I don't think it's wise to criticise a Fields medal winner for not providing a proof of an Informal Remark. You can rest assured he is extremely adept at constructing rigorous formal arguments when required to do so.

Answer 7

Natural numbers can be arbitrarily large. But arbitrarily large is not same as infinitely large.

Consider this infinite series- 0.9+0.09+0.009+0.0009+......

The sum of n terms of the above series = 1 - 1/10^n. By the principal of mathematical induction it can be shown that 1-1/10^n will always be <1 for n belonging to the set of natural numbers.

It requires all the countably infinite terms of the above series for the sum to add to 1.Any natural number of terms sum would be < 1. So clearly no natural number can be = infinity.

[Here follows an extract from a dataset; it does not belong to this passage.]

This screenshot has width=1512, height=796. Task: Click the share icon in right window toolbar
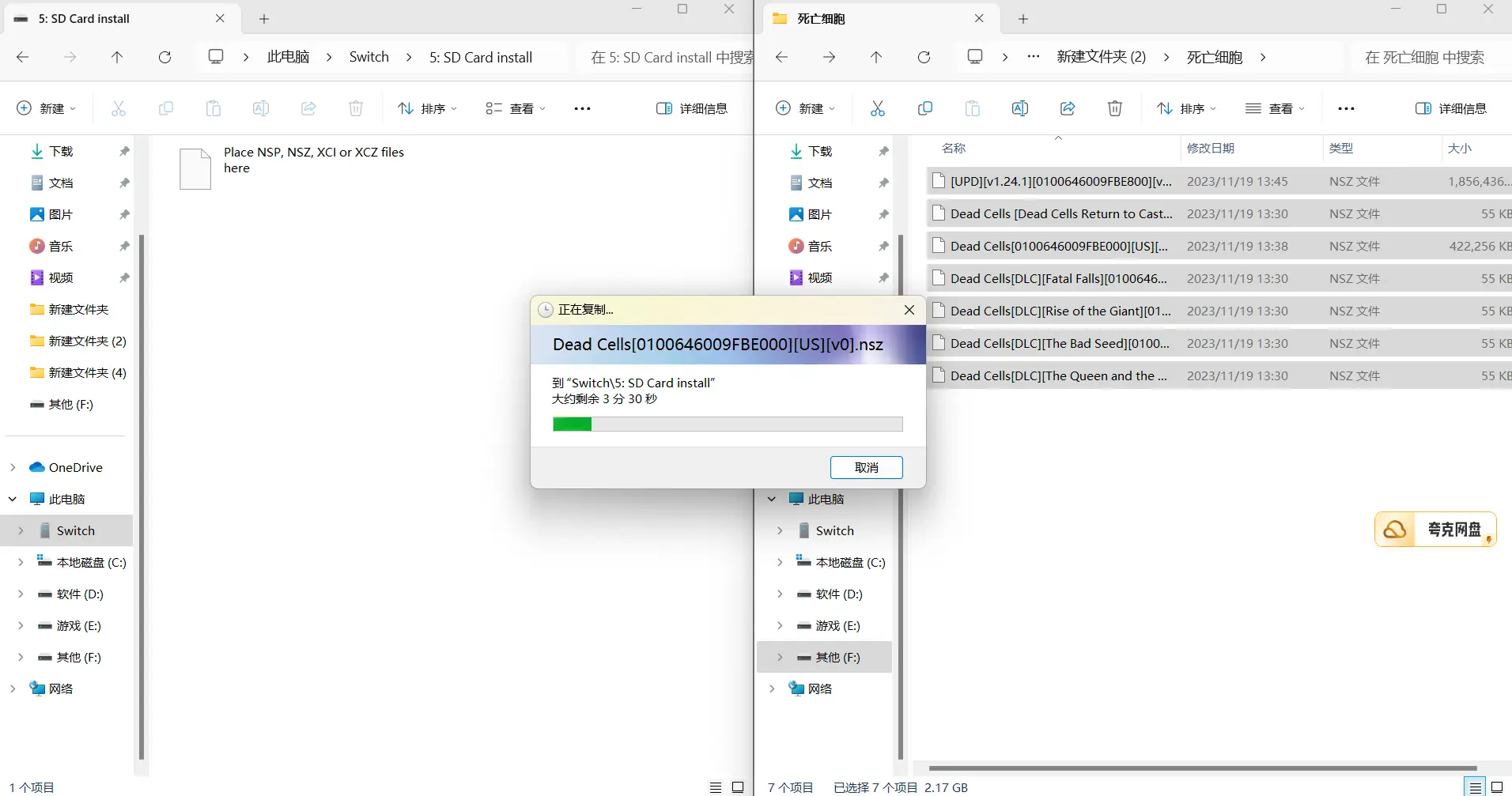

But mind you the sum is not 1 because we had put infinity in 1/10^n. That operation is meaning less.Their are other formal methods to arrive at the result.

Answer 8

The reason why we say this is because a set, $A$, is defined to be finite if and only if #$A=n$, for some natural number $n$. Let $A=\left\{1,2,3,...,n\right\}$ to see this. Now, each natural number carries the value equal to the set containing all the elements from 1 to that number. No matter which number that is, it can't be the last natural number, because there is no last natural number. This is because of the definition of natural numbers: 1 is a natural number, and if $x$ is a natural number, then $x+1$ is too. So supposing $y$ were the last natural number, we produce a natural number $y+1$ which is bigger than $y$. So there can't be a biggest natural number. Now the set containing every natural number is infinite because there's no particular natural number, $m$, that we can create a set from 1 to $m$, while preserving the crucial condition that the sets have equal cardinalities, because $m$ would have to be the last natural number, which doesn't exist.

Answer 9

Because numbers like $99999\dots$ (this one having a infinite string of $9$'s) don't make any sense. If we were to multiply it with $10$ it would not change: i.e its value would remain the same. If rather the infinite string was ending at the right side like this $\dots99999.0 +1$ then logically this would give $0$ because there wouldn't be a place for the carried over $1$ to go since their is no leftmost place for an infinite string ending at right side. The sequence of natural numbers can approach infinity but can never reach it.

Answer 10

I am reading the book and I had the same query. I think Tao's presentation of the idea is incorrect. I say that because the property of a natural number being finite cannot be deduced from the axioms Tao's provided. This is so for the axioms he's provided do not address the finite property of all natural numbers. In addition, his induction argument is unnecessarily confusing because one has to assume that 0 is finite and its successors are also finite leading to a circular argument.

I think Tao's made an error in the way he's presented the idea. I think he wants to say that a set that consists of only one natural number is finite and the set containing all natural numbers is infinite. The reason I say his argument is circular is because the finiteness or infiniteness of a set is dependent on the definition of counting (mapping the elements of a set to a set of natural numbers). In the chapter that Manish is referring to, Tao wanted to present an idea on the inductive property of natural numbers and made a mistake in choosing the example he's chosen (since the example depends on definitions he hasn't presented yet).